Ironically, the presence of all this information online may reduce attendance in classes even further, something we’ve heard professors in iTunes U lectures complain about with the ready availability of recorded lectures.

A more speculative question is what will happen — particularly in certain subjects where collaborative scenarios or access to specialized equipment aren’t important — to higher education in general if it becomes possible to take most courses online in this fashion. Will the intangibles of a college education — maturation, networking, exposure to opportunities — and the eventual diploma be seen as worth the skyrocketing tuition costs?

An Apple a Day for Education — I’ll give Apple this — they don’t think small. These apps set a new bar for electronic books and online courses, and the apps are all available for free. The problem is that Apple also wants to own the entire pie, and in the process say exactly what is and is not possible. That’s not particularly different from Amazon, which tries to lock works into the Kindle ecosystem by refusing to support EPUB. But at least the far-less-ambitious Kindle format can be converted to from other formats.

Debates are already raging on Twitter about how iBooks Author doesn’t allow works created with it to be sold anywhere but the iBookstore, and we publisher types are already trying to imagine how we can justify the extra effort and expense of creating iBooks textbooks for a single retail outlet. Plus, Apple is talking about these textbooks being inexpensive — on the order of $14.99 — which may play havoc with publisher business models that rely on high prices for books that are reused for multiple years. How it will shake out in the publishing world remains to be seen.

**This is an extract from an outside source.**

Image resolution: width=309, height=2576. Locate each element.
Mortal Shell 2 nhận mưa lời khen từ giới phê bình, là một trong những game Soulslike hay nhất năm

On the other side of the equation are the schools — where will the budget come from to outfit students with iPads and to buy these iBooks textbooks? It’s not impossible — we know of some local school districts that have had great success with pilot programs for tablets (Android, in this case), both in terms of student achievement and cost savings. But many schools can purchase only state- or district-approved textbooks, and that’s where Apple’s connection with publishers may be key — it should be much easier for a government entity to approve an electronic textbook if it is simply the electronic version of an approved traditional textbook.